All Bheur Hags carry a Graystaff. This Graystaff allows them to fire blasts of necrotic energy (1d6 damage on a hit) or +1d6 necrotic damage if they succeed on a melee attack. They can also use their Graystaves to fly, sitting astride them like a witch's broom. No one but the creator of the Graystaff can use one, in the hands of anyone but the creator, it is just a wooden staff.


If a Graystaff is stolen, a Bheur Hag will do whatever it takes to retrieve it. If broken, a Bheur Hag takes 1d4 psychic damage and loses 2 MD. This forces her to make a morale check. On a failed check, she will fly into a rage and attack the creature responsible. On a successful check she will instead immediately retreat (and vow vengeance).


</Sidebar>


Bheur Hag plot hooks:


1d6

1- The Bheur Hag hates a young, beautiful woman who lives in the valley beneath her home. The young woman had many suitors, but they keep dying in strange "accidents". The rumor is that the woman is cursed. She has hired you to try and figure out what's wrong, before her childhood sweetheart proposes to her. Secretly, a Bheur Hag is killing them, in ways that can't be directly connected to murder.

2- A wife is very concerned about her adventurer husband. He ran off to explore some ruins in the mountains and hasn't been seen in weeks. She hired someone to go find him, but the guide has also disappeared. She wants you to find the guide and see what he knows. Also, if possible, get her money back. Secretly, the husband and his party have been captured by the Hag and are being tortured in a cave of ice. The guide was "encouraged" to run away. He's a few towns away, drowning his fears and guilt in booze and women.

3- People have started disappearing in the village. First it was the shepherd boy, then an old man who lives alone. There is no evidence but many theories. A Bheur Hag is responsible, she is planning on framing her latest target as a serial killer.

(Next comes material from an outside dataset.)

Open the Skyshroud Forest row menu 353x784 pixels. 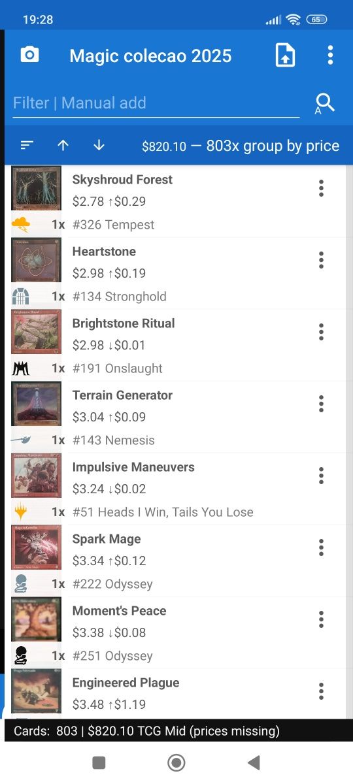coord(321,188)
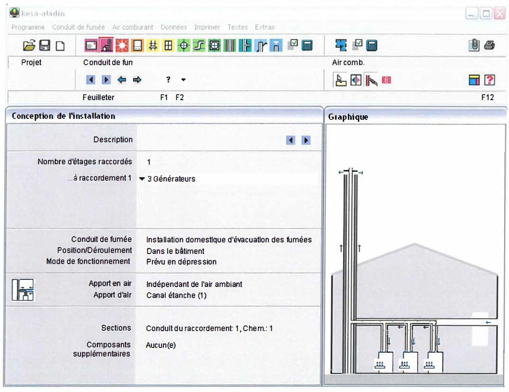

4- A Maga is in town conducting research, but she keeps encountering difficulties. Her research notes keep disappearing, even when she cast wards over them. She thinks someone is trying to sabotage her, for some reason. She wants you to help her catch the saboteur. Secretly, a Bheur Hag is resentful of her abilities and skill. The Bheur Hag plans on luring her into a magical trap designed for a magic-user like her.

5- The local elderly Wizard has been acting strangely recently, claiming people have been spying on him. There have also been a few incidents in the graveyard, graves dug up, bodies taken, etc. The local authorities hire you to investigate the Wizard, who they fear might be trying to experiment with necromancy to extend his life. A Bheur Hag is harassing the Wizard, attempting to frame him for being exactly that. He is old and feeble now and she is now targeting him, as he was too strong when he was young.

6- A politically-minded scholar is attempting to petition the local ruler, to better the lives of the peasantry. The idea of anyone trying to fix anything infuriates the Bheur Hag, so she plans on trying to frustrate the scholar's progress then once he is sufficiently unstable, frame him for a crime so the ruler will execute him. The irony will be delicious, the self-appointed helper dying as a criminal and failure.


Night Hag


Number Appearing: 1 or 3

Alignment: Any Evil

Languages: Lingua Franca, + 1d8 local languages

Treasure: books of forbidden lore, luxury goods, evil magic items


HD 5

AR 3

Atk Claws or Weapon (1d6+2/1d6+2)

Mor 13

Saves 12 or less


Shapeshifter: As an action, a Night Hag can change her shape to that of another creature, whether a beast, another species or a specific person that she has seen before. She adopts the physical stats of that creature, unless that creature is stronger than her, in which case she uses her original physical abilities. She also cannot transform into any creature larger than Medium sized.


Spellcasting: Night Hags have 5 spellcasting dice and up to 10 spells prepared. Her spellcasting dice burn out on a 5 or 6. The spells she has prepared are Baleful Charm, Blight, Dream a little Dream of Me, It's only a Paper Moon, Morbid Metal and Wave of Mutilation.


Chaos: If a Night Hag casts a spell with 2 or more spellcasting dice and rolls doubles or triples, she invokes Chaos. If she does invoke Chaos, roll on the table below.


Chaos of the Night Hag:


1d6

1- For the next 1d10 minutes, it starts raining blood for 1 mile, centered on the Hag.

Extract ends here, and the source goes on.